The amount of money Australia reaps from resources and energy commodity exports is expected to fall this financial year, despite a pickup in volumes shipped overseas.

The prediction on Wednesday came as the federal government’s commodity forecaster released its latest quarterly report, which also flagged further falls in the price of iron ore.

The Bureau of Resources and Energy Economics (BREE) expects the price of iron ore, Australia’s biggest export, to average $US94 a tonne in 2014, 26 per cent below last year, and remain there next year.

Iron ore prices have tumbled by nearly 40 per cent since January and now sit below $US80 a tonne amid a slowdown in demand from Chinese steelmakers and higher production levels in Australia.

The fall in iron ore prices is expected to push down the overall value of Australian commodity exports for 2014/15.

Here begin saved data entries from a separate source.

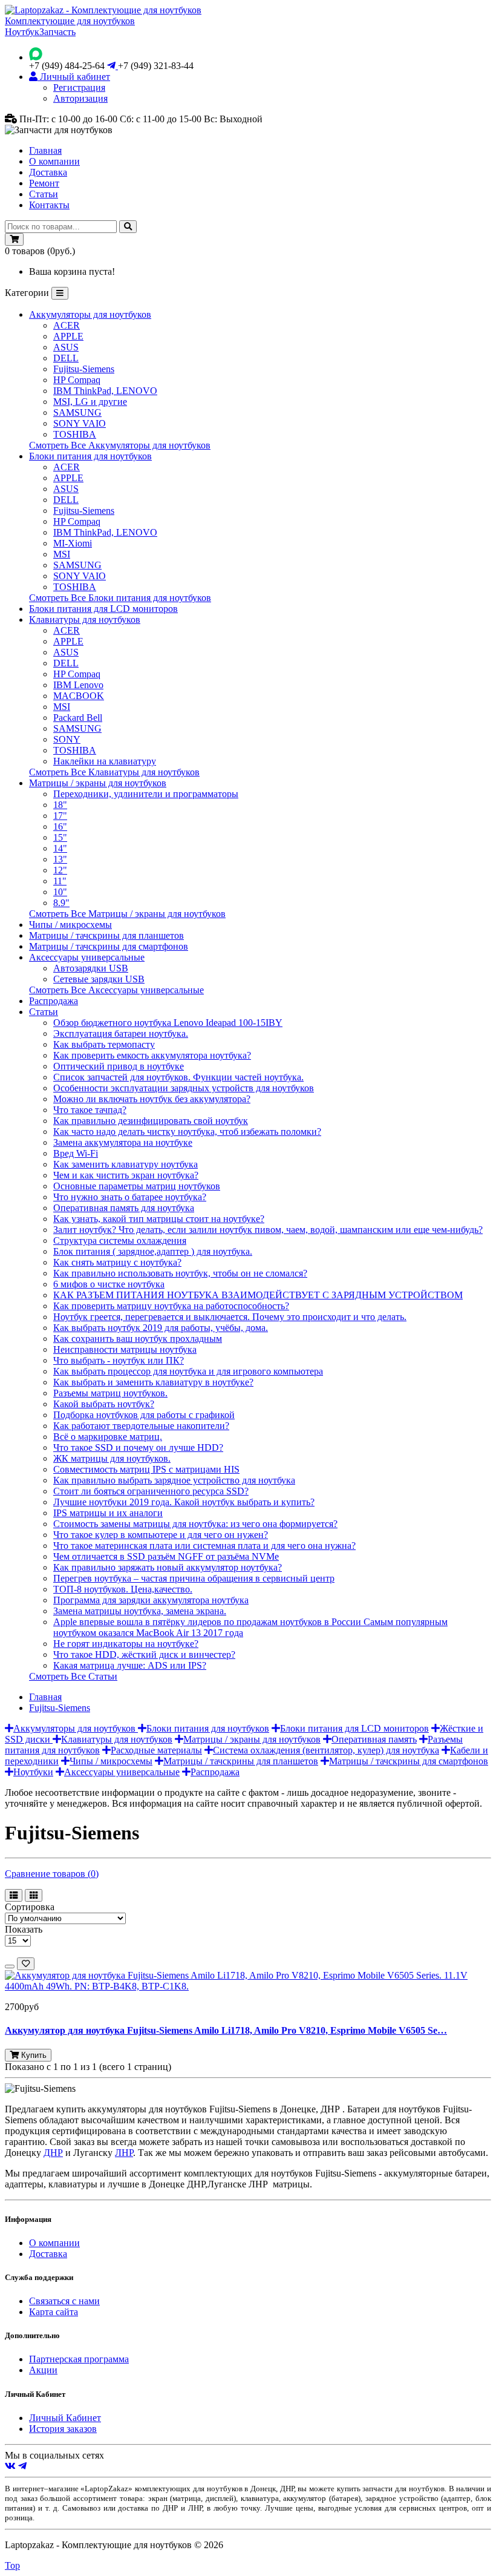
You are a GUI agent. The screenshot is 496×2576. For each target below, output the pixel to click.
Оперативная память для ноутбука (123, 1208)
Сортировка (29, 1907)
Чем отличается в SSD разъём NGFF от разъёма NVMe (166, 1556)
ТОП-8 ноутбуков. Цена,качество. (122, 1589)
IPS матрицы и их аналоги (108, 1513)
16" (60, 826)
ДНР (53, 2152)
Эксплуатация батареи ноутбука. (120, 1033)
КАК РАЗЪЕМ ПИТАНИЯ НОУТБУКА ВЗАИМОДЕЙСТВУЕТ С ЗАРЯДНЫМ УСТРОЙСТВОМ (258, 1295)
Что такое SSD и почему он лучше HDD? (138, 1447)
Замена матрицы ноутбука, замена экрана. (139, 1611)
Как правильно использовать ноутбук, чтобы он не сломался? (180, 1273)
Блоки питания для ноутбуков (90, 456)
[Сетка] (33, 1895)
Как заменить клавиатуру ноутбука (125, 1164)
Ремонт (44, 183)
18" (60, 805)
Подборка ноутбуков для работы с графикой (144, 1415)
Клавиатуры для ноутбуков (84, 619)
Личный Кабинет (65, 2418)
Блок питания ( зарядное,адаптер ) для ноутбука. (152, 1251)
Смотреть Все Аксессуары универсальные (116, 990)
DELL (66, 358)
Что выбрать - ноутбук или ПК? (118, 1360)
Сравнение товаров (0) (52, 1873)
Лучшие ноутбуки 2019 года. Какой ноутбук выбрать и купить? (184, 1502)
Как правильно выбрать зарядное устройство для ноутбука (174, 1480)
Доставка (48, 172)
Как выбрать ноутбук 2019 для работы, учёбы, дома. (160, 1327)
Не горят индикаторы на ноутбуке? (125, 1643)
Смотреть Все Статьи (73, 1676)
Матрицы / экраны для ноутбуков (97, 783)
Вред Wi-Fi (75, 1153)
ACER (66, 325)
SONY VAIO (79, 423)
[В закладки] (25, 1963)
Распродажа (53, 1001)
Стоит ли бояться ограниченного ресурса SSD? (151, 1491)
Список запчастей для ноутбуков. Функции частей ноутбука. (178, 1077)
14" (60, 848)
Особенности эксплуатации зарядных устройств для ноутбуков (183, 1088)
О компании (54, 161)
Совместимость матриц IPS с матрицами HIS (146, 1469)
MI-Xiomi (72, 543)
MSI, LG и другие (90, 401)
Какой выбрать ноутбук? (103, 1404)
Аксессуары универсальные (87, 957)
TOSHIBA (74, 434)
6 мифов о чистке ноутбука (109, 1284)
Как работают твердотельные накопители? (141, 1426)
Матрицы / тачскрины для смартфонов (108, 946)
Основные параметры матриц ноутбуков (136, 1186)
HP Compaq (76, 380)
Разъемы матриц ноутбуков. (110, 1393)
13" (60, 859)
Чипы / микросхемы (70, 924)
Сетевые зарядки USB (99, 979)
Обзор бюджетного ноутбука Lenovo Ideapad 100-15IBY (167, 1022)
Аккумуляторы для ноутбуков (90, 314)
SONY (66, 739)
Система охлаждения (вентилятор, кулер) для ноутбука (326, 1750)
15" (60, 837)
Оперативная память (374, 1739)
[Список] (13, 1895)
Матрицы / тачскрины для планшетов (106, 935)
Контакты (49, 205)
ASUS (66, 347)
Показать (23, 1929)
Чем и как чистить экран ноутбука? (125, 1175)
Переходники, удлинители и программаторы (145, 794)
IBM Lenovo (78, 685)
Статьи (43, 194)
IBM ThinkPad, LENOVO (105, 391)
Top (12, 2565)
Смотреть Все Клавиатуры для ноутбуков (114, 772)
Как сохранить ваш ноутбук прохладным (137, 1338)
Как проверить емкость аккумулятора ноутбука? (152, 1055)
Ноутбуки (33, 1772)
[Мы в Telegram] (22, 2466)
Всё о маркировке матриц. (107, 1436)
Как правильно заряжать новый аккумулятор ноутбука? (167, 1567)
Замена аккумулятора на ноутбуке (122, 1142)
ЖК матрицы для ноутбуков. (112, 1458)
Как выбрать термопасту (104, 1044)
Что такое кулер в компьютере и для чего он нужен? (160, 1535)
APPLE (68, 336)
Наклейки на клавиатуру (104, 761)
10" (60, 892)
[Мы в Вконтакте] (10, 2466)
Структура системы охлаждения (119, 1240)
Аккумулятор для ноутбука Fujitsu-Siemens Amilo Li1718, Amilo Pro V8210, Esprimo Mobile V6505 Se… (226, 2030)
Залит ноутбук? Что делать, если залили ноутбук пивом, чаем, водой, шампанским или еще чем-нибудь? (268, 1229)
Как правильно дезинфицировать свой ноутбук (150, 1121)
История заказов (63, 2428)
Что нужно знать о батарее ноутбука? (129, 1197)
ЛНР (124, 2152)
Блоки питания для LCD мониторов (103, 608)
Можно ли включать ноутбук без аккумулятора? (151, 1099)
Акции (43, 2370)
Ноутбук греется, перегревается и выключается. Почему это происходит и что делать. (229, 1317)
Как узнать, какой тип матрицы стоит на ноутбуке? (158, 1219)
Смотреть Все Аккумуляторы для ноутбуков (119, 445)
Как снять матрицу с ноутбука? (117, 1262)
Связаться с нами (64, 2301)
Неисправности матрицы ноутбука (125, 1349)
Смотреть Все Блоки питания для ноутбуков (120, 598)
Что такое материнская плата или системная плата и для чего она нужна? (204, 1545)
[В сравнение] (10, 1966)
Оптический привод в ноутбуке (118, 1066)
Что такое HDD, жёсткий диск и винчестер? (144, 1654)
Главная (45, 150)
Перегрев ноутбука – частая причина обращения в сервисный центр (193, 1578)
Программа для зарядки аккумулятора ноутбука (151, 1600)
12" (60, 870)
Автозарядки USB (90, 968)
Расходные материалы (156, 1750)
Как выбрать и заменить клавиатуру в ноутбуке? (153, 1382)
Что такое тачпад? (89, 1110)
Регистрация (79, 87)
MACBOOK (78, 696)
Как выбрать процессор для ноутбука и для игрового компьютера (188, 1371)
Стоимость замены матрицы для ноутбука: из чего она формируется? (195, 1524)
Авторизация (80, 98)
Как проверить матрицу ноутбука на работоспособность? (171, 1306)
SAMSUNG (77, 412)
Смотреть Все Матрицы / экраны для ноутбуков (127, 913)
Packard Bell (77, 717)
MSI (61, 554)
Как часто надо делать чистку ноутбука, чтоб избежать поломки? (187, 1131)
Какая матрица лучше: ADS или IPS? (129, 1665)
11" (60, 881)
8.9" (61, 903)
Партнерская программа (79, 2359)
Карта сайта (53, 2312)
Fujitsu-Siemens (83, 369)
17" (60, 815)
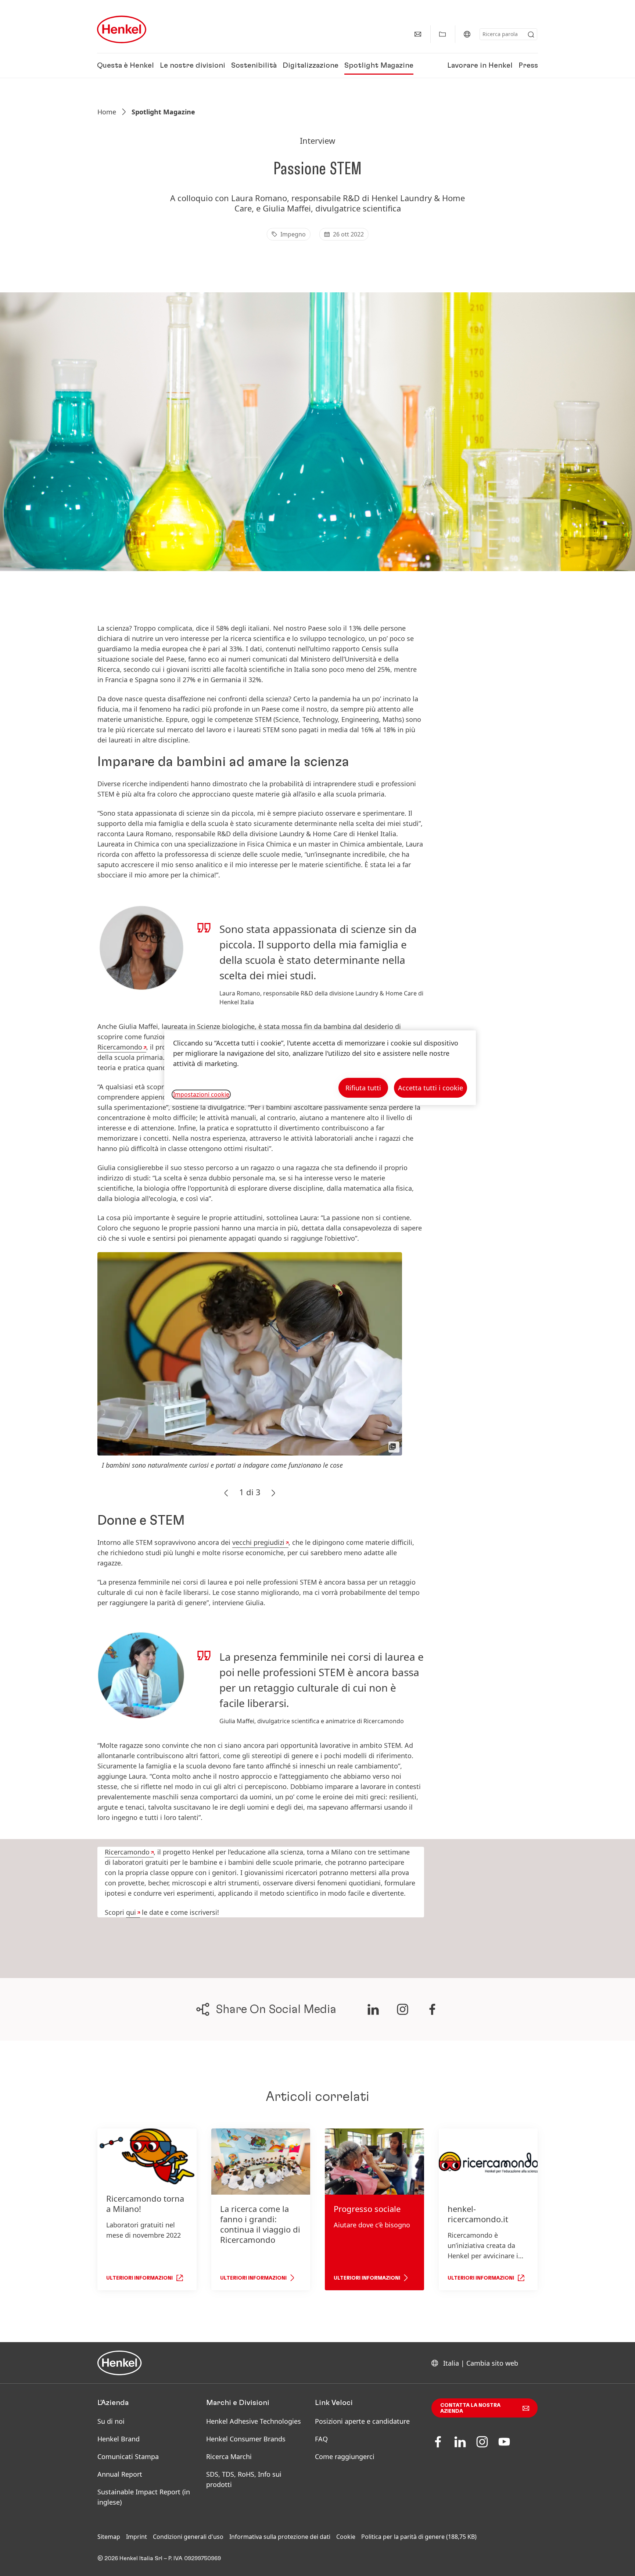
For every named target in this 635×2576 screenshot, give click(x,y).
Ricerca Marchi (229, 2456)
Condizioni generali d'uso (188, 2537)
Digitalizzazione (310, 65)
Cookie (345, 2537)
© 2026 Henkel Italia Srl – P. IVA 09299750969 (159, 2558)
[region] (320, 1067)
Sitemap (108, 2537)
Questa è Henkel (125, 65)
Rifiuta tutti (363, 1087)
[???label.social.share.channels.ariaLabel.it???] (373, 2009)
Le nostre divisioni (192, 65)
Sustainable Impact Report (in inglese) (143, 2496)
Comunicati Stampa (128, 2456)
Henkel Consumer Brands (246, 2438)
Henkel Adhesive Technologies (253, 2421)
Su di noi (111, 2421)
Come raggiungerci (344, 2456)
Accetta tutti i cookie (430, 1087)
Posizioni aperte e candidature (362, 2421)
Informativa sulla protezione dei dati (279, 2537)
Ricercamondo (119, 1047)
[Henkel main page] (121, 29)
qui (131, 1912)
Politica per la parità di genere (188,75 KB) (419, 2537)
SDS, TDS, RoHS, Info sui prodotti (243, 2479)
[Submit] (531, 34)
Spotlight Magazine (378, 65)
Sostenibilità (254, 65)
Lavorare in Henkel (480, 65)
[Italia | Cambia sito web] (467, 34)
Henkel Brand (118, 2438)
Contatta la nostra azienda (470, 2408)
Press (528, 65)
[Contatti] (418, 34)
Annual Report (119, 2474)
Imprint (136, 2537)
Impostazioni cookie (201, 1094)
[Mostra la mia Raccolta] (442, 34)
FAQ (321, 2438)
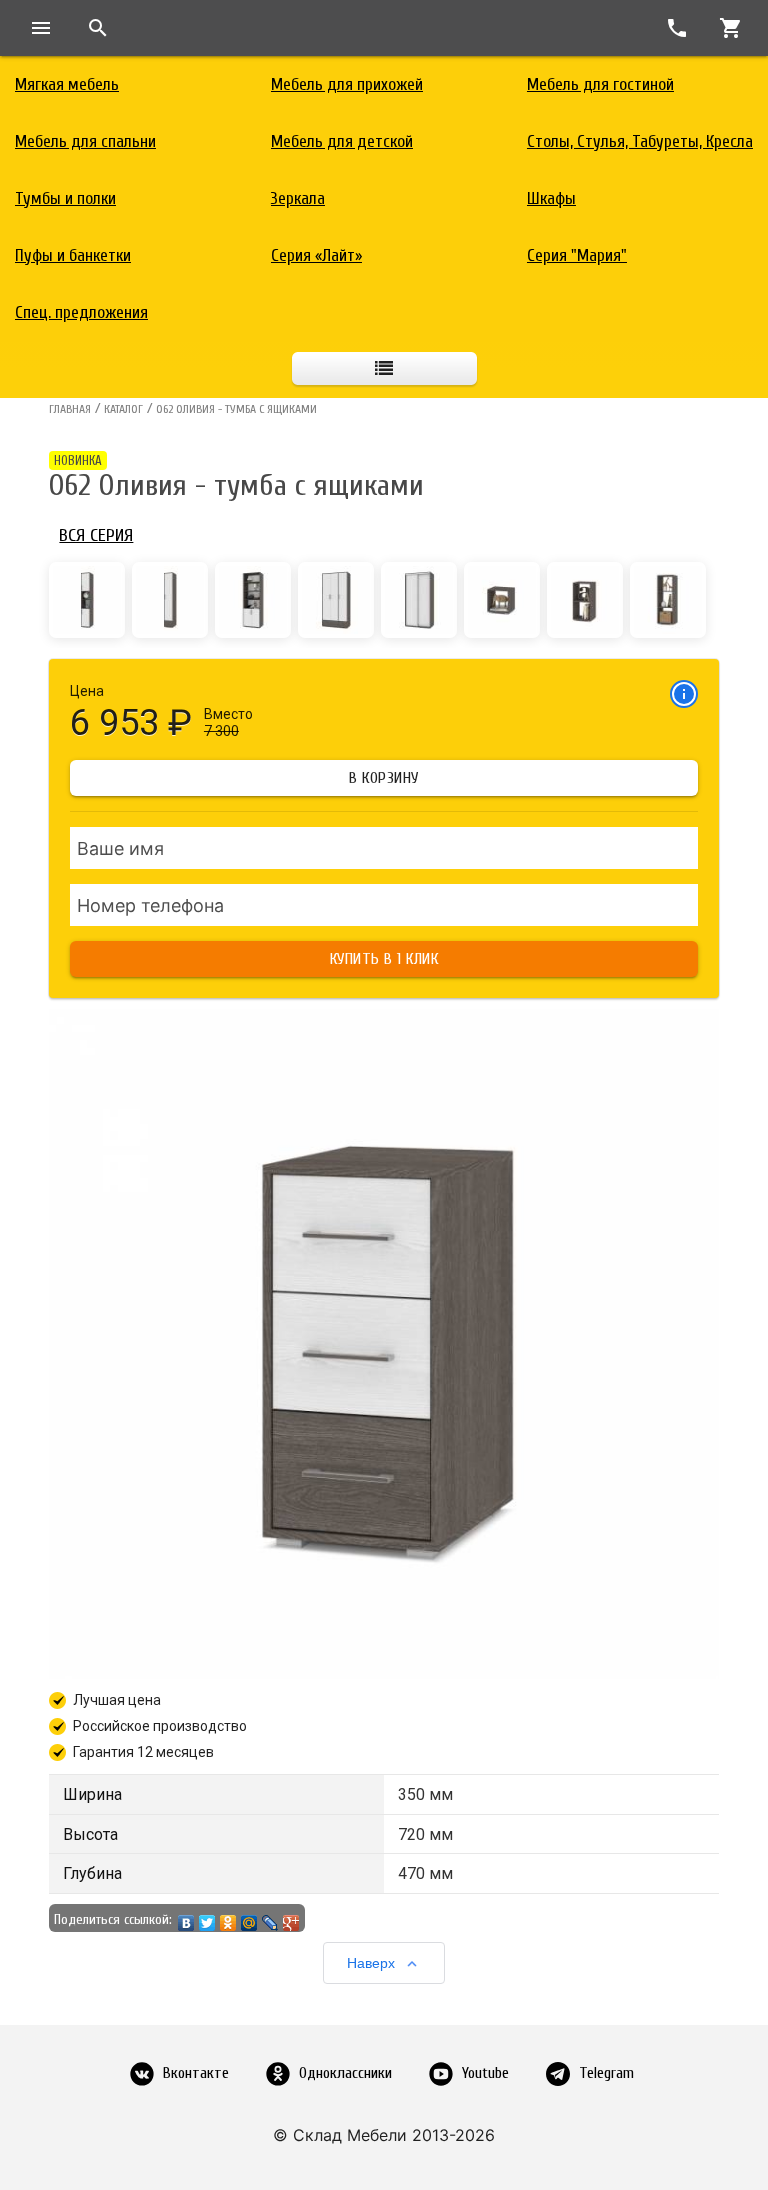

BREE expects earnings from those exports to fall one per cent to $192 billion this financial year, with earnings from iron ore forecast to drop four per cent.

It blames the fall on higher export volumes for most commodities being offset by lower prices and the high Australian dollar.

But while overall earnings are set to fall, export volumes are tipped to rise, particularly for LNG and iron ore.

BREE expects commodity export earnings will rise at an average rate of seven per cent a year from 2013/14 to $274 billion in 2018/19.

“For several commodities, including iron ore and coal, prices are projected to rebound after 2016 as consumption growth starts to catch up with the recent jumps in production capacity and the recent investment in the sector will contribute to a rapid increase in Australia’s export volumes,” BREE said.

BREE also forecast Australian economic growth moderate to 2.5 per cent in 2014/15, from 3.1 per cent last financial year, as capital investment falls and the dollar remains high.

It said mining was again the key contributor to Australia’s economic growth in 2013/14, followed by financial services, construction and consumption expenditure.

“However, the high value of the Australian dollar, further declines in capital investment as the construction of large-scale resources projects are completed and the high cost of doing business will be key challenges to maintaining this growth rate over the short term,” BREE said.

It predicts the challenges will persist into this financial year and contribute to a forecast moderation in economic growth.

Australia’s GDP would then recover to trend growth of around three per cent in the remaining years to 2018-19.